→ **Task to complete**: Please extract each line in the items below that contains the word "should".

Data records
▶

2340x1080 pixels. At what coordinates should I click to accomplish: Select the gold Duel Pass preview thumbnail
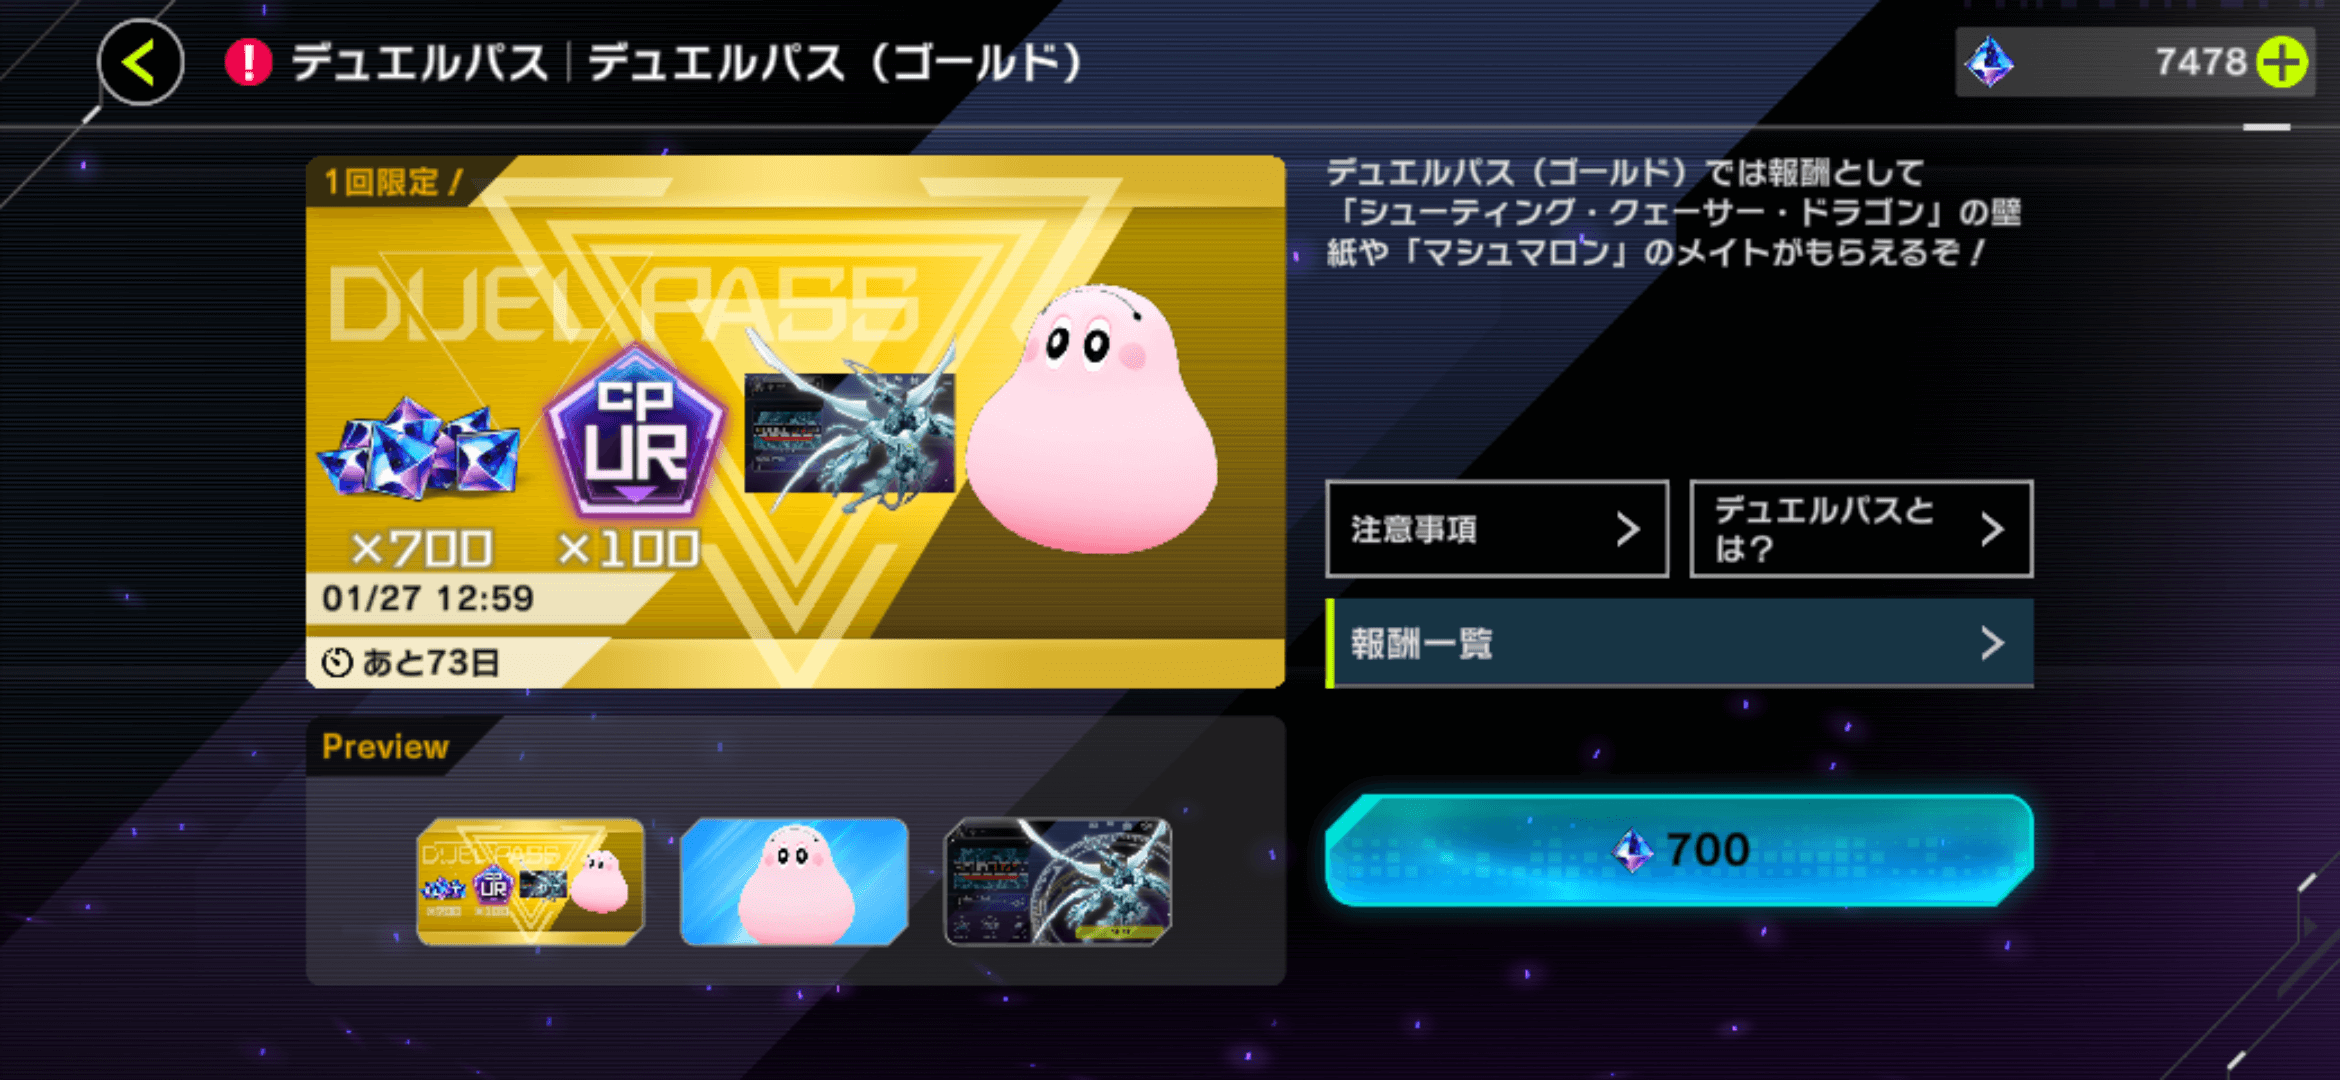530,881
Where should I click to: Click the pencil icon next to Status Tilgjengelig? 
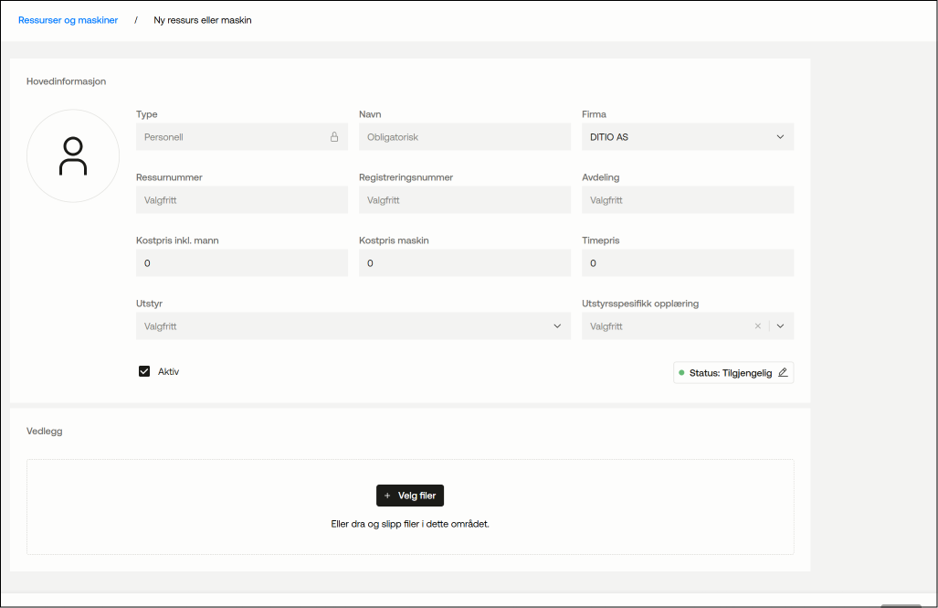point(782,373)
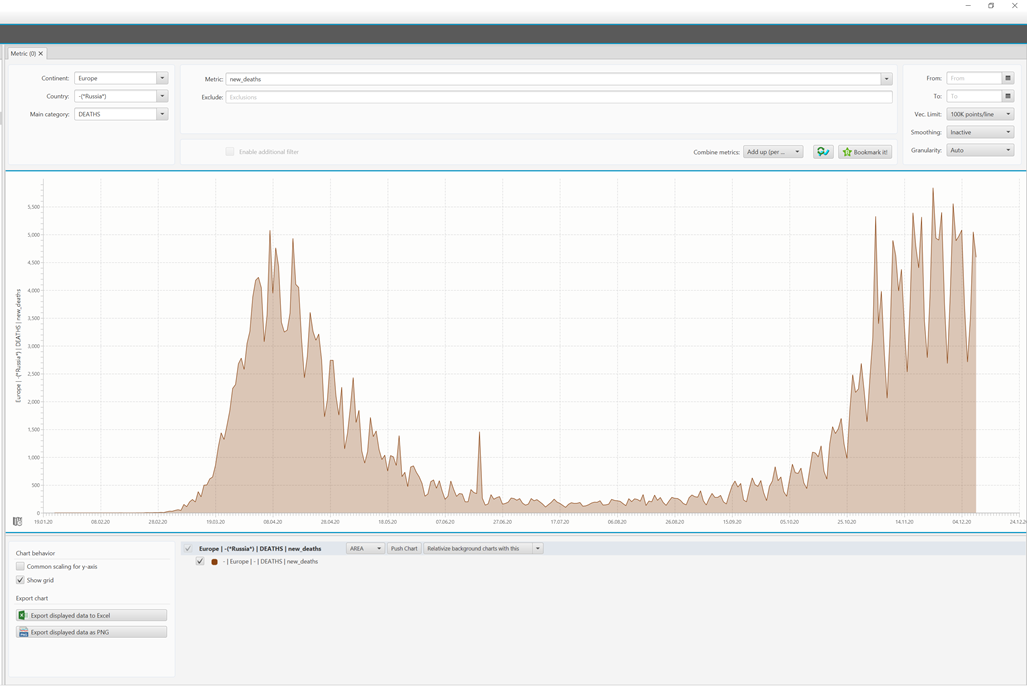Close the Metric (0) tab

tap(41, 53)
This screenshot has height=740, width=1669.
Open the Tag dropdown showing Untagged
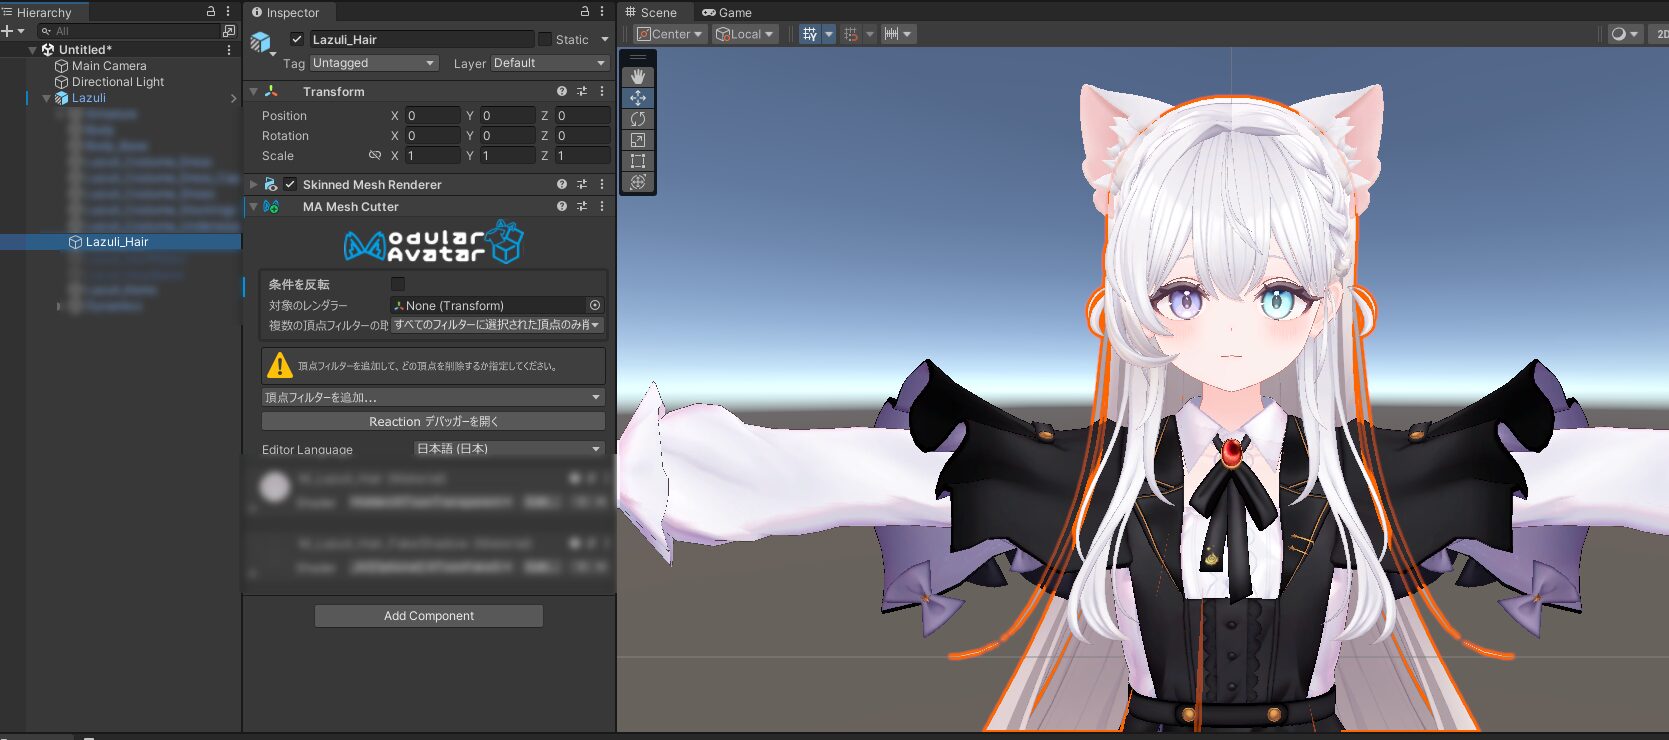(x=374, y=63)
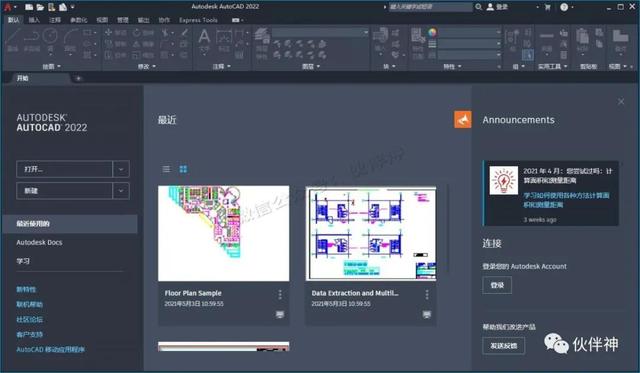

◀

→ **Problem solution**:
2340x1080 pixels. At what coordinates should I click to accomplish: Select the gold Duel Pass preview thumbnail
Where should I click to: Click the pencil icon next to Status Tilgjengelig? 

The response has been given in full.